Рейф беспокоился напрасно. Длинное лошадиное лицо мэра так и просияло радостью, когда они с Томален изложили свою выдумку — Рейф чуть запинаясь, госпожа Эссили — куда более складно. Все-таки Рейфу ложь давалась с трудом. Замкнутый не столько по натуре своей, сколько по долголетней привычке, молчать он умел очень хорошо, а вот врать — плохо. Хуже, чем даже Томален, которая лгать явно не любила — но все-таки умела. Однако неумение врать сослужило Рейфу хорошую службу. Все его заминки, недоговорки и даже румянец стыда на щеках сделали представление окончательно естественным: а кому бы на месте Рейфа, будь эта дикая история правдой, не было стыдно! Изнемогающий от неловкости Рейф был донельзя убедителен.

Вымышленная второпях история, по мнению Рейфа, изобиловала прорехами — но мэр их не заметил. Законник до мозга костей, он нипочем не совершил бы ничего противоправного. Однако он был не только законником, но и просто умным человеком и любил свой город. Госпожа Эссили и мэтр Эррам предлагали ему вполне законный выход. Да и как не поверить, если артефакт-индикатор на Смотровой башне уже не просто весь насквозь синий — его уже в лиловый повело, алые нити в нем все отчетливее… тут не только в остолопа-мага и спохватившуюся тещу, тут в круглые квадраты и в соленый сахар поверишь с отчаяния!

А главное — как не поверить госпоже Томален Эссили, как не поверить Мален Арант! Мэр ведь ее и в самом деле узнал. Не сразу, конечно, — годы все-таки меняют человека. Много ли осталось во вдове Эссили от юной и прелестной барышни Арант? Может, не так и много — но достаточно, чтобы мэр узнал эту давно канувшую в прошлое девочку во вдове, как только та назвала себя. Он так и ахнул — и поверил в ее выдумку.

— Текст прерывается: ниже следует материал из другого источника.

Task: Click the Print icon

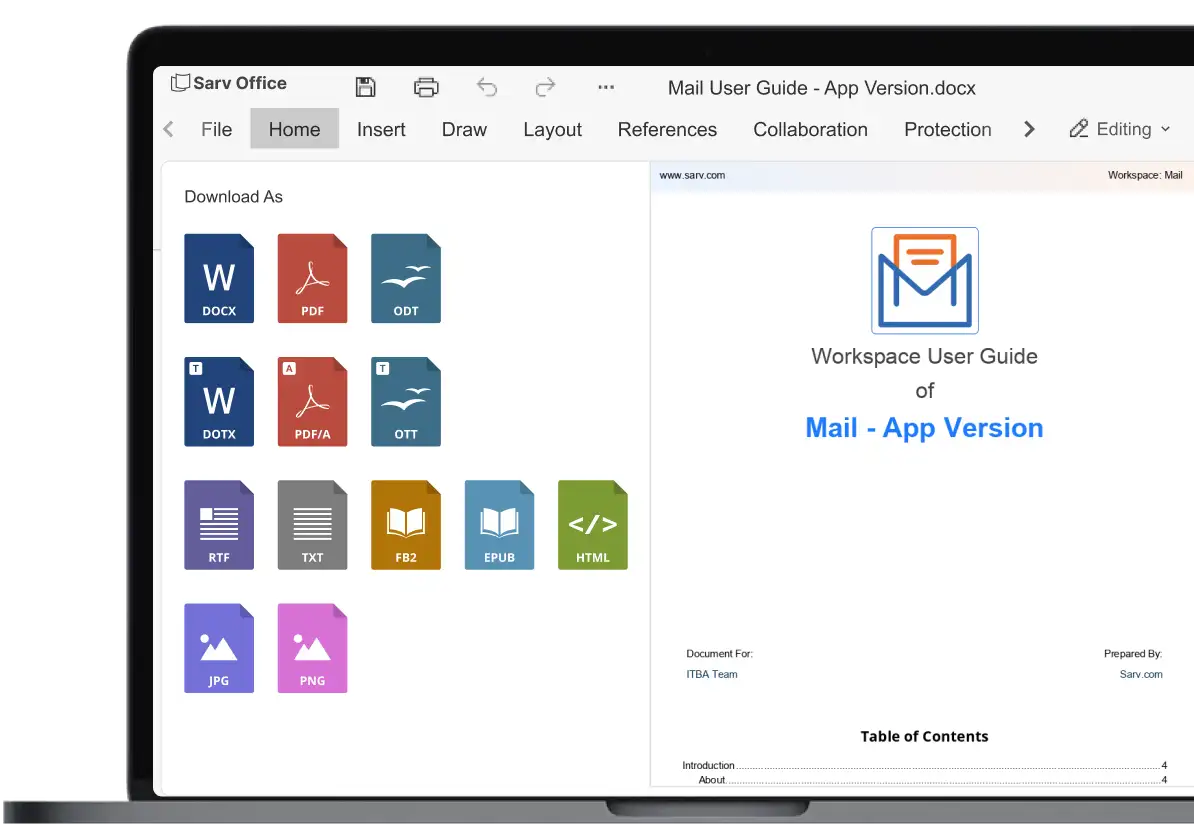Action: point(426,87)
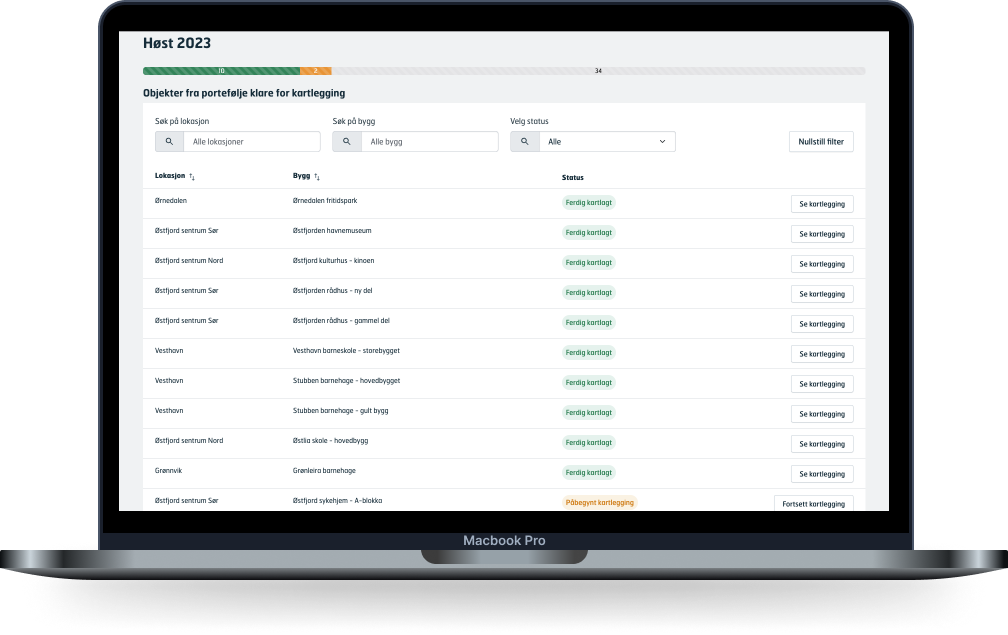Focus the Alle bygg search field
This screenshot has width=1008, height=635.
428,142
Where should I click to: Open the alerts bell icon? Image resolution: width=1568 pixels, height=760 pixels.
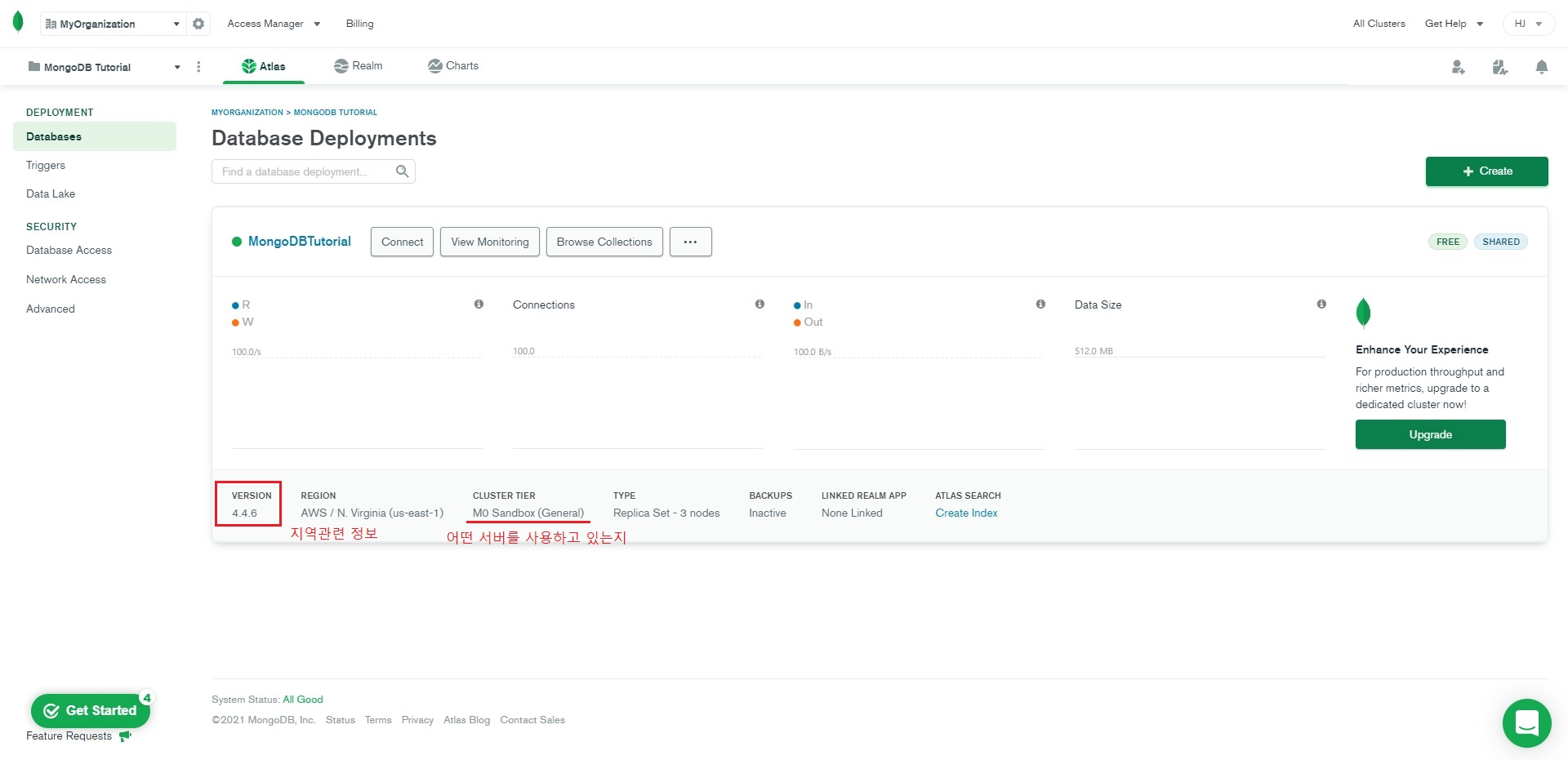click(x=1541, y=67)
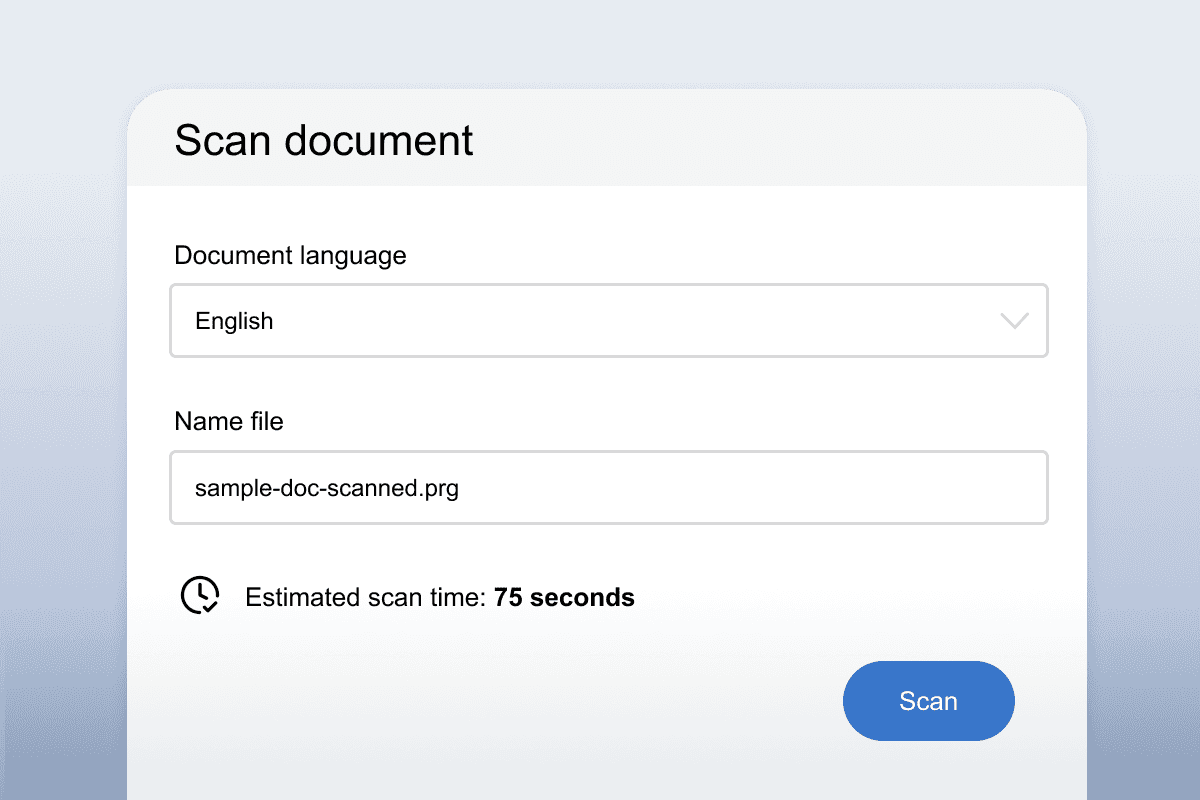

Поверил незамедлительно. Хоть Аранты и старались скрыть семейную беду, но в городе все равно знали, что Мален выскочила за сущего проходимца. Трудно ли поверить, что дочка Томален удалась в мать и тоже возжаждала романтики — а сама Томален с перепугу попыталась избавить ее от повторения своей судьбы, даже не приглядевшись толком к жениху?

Совсем даже нетрудно…

Возможно, для вступления Щита Города в должность и существует какая-то церемония, но сейчас на нее не было времени. Каждая лишняя минута, отданная экивокам и расшаркиваниям, была бы отнята у Рейфа — а ведь это только кажется, что минут много и тратить их можно щедро и беспечно: если окажется, что для спасения города не хватило единственной минуты, бездумно потраченной на ерунду, что ты ответишь перед смертью своей совести? Нет, мэр и мгновения лишнего не стал терять впустую. Едва только из слов Рейфа и Томален воспоследовало, что мэтр Эррам неведомо для себя, оказывается, все-таки женат, как мэр, даже не дослушав их полностью, принялся рыться в ящиках своего массивного, как старинная галера, стола. Он отыскал в недрах этого чудовищного сооружения небольшую шкатулку с казенной печатью, с хрустом сломал печать, открыл шкатулку и достал оттуда невзрачный розовато-серый камень на шнурке. Это был магический ключ к зачарованному ящику с бумагами покойного Оллави. Без него никакое искусство взломщика и никакая на свете магия не могли бы открыть ящик — разве только уничтожить.